This section is from "The Horticulturist, And Journal Of Rural Art And Rural Taste", by P. Barry, A. J. Downing, J. Jay Smith, Peter B. Mead, F. W. Woodward, Henry T. Williams. Also available from Amazon: Horticulturist and Journal of Rural Art and Rural Taste.
The four following conditions are necessary for the safe transport of these kinds of fruit:
1st To pick them a little before they are quite ripe.
2d. To wrap them and separate each one, with something elastic that they will not be bruised by each other.
3d. To use white wooden boxes of the lightest possible kind to pack them in, of a size adapted to the fruit. Not to have more than one or two layers of fruit.
4th. To fill the boxes just full enough to leave no room for shaking, that would displace the fruit.

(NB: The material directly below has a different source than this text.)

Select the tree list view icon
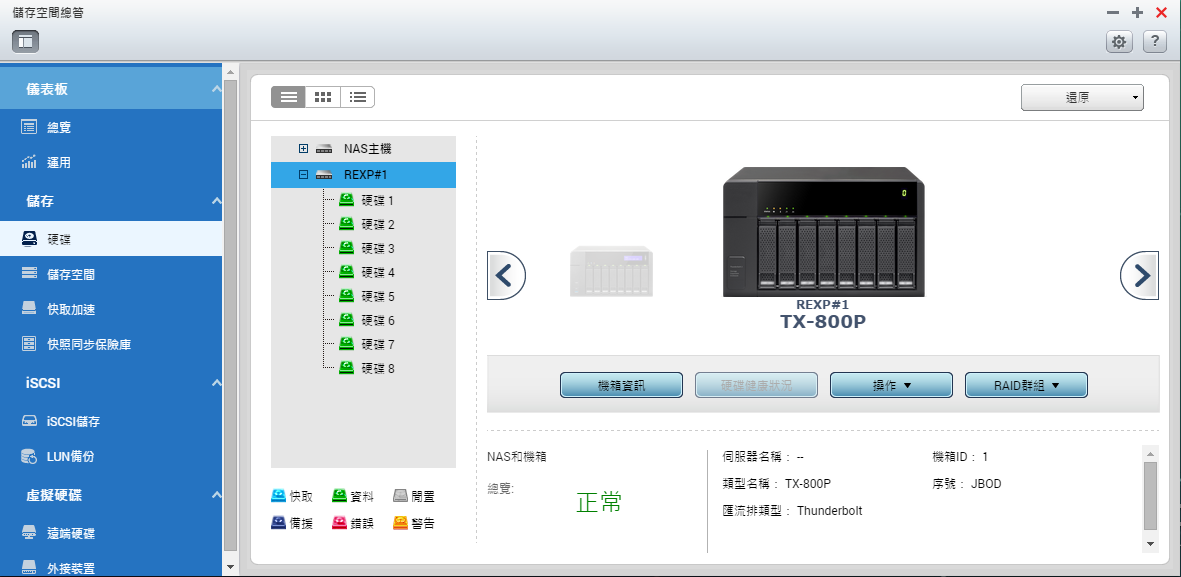 pyautogui.click(x=289, y=97)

Peaches should be packed with only one layer; placing rolls of paper round the side of the box, each peach wrap in one or two vine leaves separating them by oats. Finish by laying a roll of paper over the top. Thus packed, they will go, without any decay, from Marseilles to London.
Apricots, Plums and Figs should be packed in the same way, with the only difference of putting two layers in one box.
Cherries will bear to have three orfour layers. Strawberries are more difficult of transportation than any other fruit, on account of their consistence and rapidity of decay. Strawberries may be placed in dry earthen vessels holding about a quart.
Filled and covered with paper, they are laid in large baskets, one above the other, separated by straw. The strawberries then reach Marseilles after a two days' journey. We think that this kind of packing might be adopted everywhere, even for the largest strawberries, by leaving them on the stalk. - Heme Horticole.